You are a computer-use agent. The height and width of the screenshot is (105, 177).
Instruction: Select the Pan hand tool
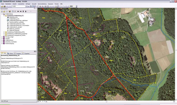coord(38,6)
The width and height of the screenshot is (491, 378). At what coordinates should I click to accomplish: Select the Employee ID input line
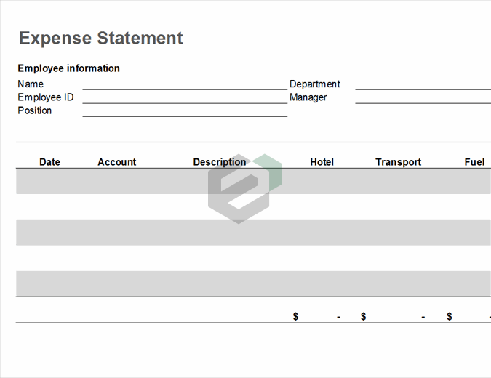[185, 97]
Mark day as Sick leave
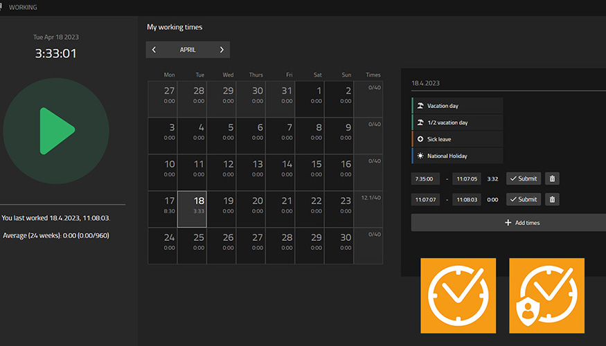The height and width of the screenshot is (346, 606). 458,139
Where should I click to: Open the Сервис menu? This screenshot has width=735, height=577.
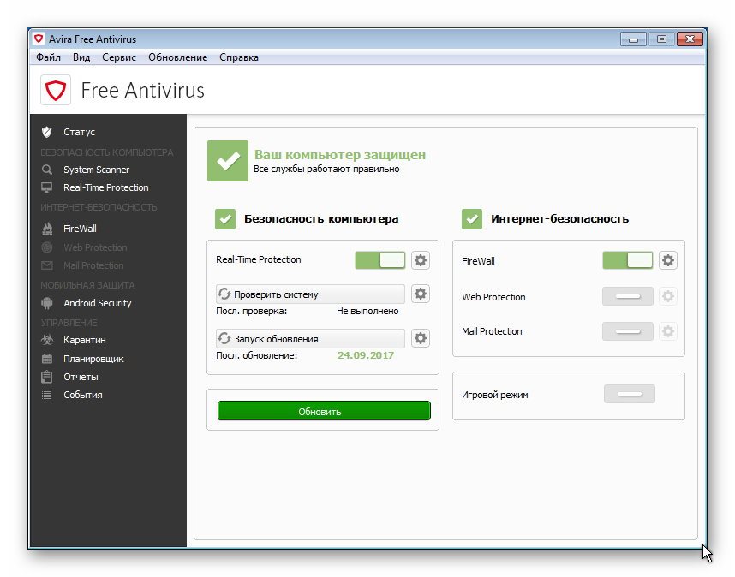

#### Work to complete:
Restate all of the material word for word, leaving every picture out.

#### Reply to the task:
You are a computer-use agent. The height and width of the screenshot is (105, 177).
Instruction: Select the Pan hand tool
coord(38,6)
The width and height of the screenshot is (491, 378). At what coordinates should I click to accomplish: Select the Employee ID input line
[185, 97]
Mark day as Sick leave
The height and width of the screenshot is (346, 606). 458,139
Where should I click to: Open the Сервис menu? This screenshot has width=735, height=577.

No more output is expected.